## [ЦИТИРУЕМЫЙ ОТРЫВОК]
-=-=-

И даже газета «Воронежская коммуна» принялась выдавать тощенькие тетрадочки романа «Черный осьминог», автором которого являлся некий Мил-Мик. Бесшабашные, кошмарные, как бред, обложки к «Осьминогу» резал на линолеуме все тот же Костя Михнюк, о котором уже упоминалось. Я знал, что под таинственным псевдонимом скрывались два газетчика – редактор М. И. Лызлов и очеркист М. И. Казарцев. К этому времени я уже штатно работал в газете и видел не раз, как они запирались в редакторском кабинете и, потея и хихикая, строчили очередной выпуск «Черного осьминога».

Ничего не скажу сейчас о сюжете (что-то там так было накручено, что, в конце концов, авторы сами запутались и выпуски неожиданно оборвались), но вот один забавный случай помню. Очередной выпуск назывался «В парикмахерской Рублева»; там рассказывалось о тайном собрании секретных фашистских агентов, устроенном именно в парикмахерской под такой вывеской. Едва только тетрадка с «Черным осьминогом» запестрела по газетным киоскам, в редакцию пришел пожилой гражданин в старомодном котелке и, чуть не плача, сказал:

– За что?! На весь город опозорили! Я так не оставлю, я жаловаться буду…

Это был сам Рублев, хозяин маленькой парикмахерской на Мясном базаре; его звучная фамилия, видимо, соблазнила авторов «Осьминога».

-=-=-

## [ЗАДАНИЕ]
Ответьте по отрывку о «Черном осьминоге»:
(a) Кто скрывался под псевдонимом Мил-Мик?
(b) Кто делал обложки к «Осьминогу» и на каком материале?
(c) Где находилась парикмахерская Рублева?

## [ИСХОДНЫЕ ДАННЫЕ]
-=-=-

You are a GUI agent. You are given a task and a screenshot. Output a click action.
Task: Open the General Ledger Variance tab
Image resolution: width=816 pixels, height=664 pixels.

-=-=-

## [ОТВЕТ]
(a) Редактор М. И. Лызлов и очеркист М. И. Казарцев.
(b) Костя Михнюк, резал их на линолеуме.
(c) На Мясном базаре.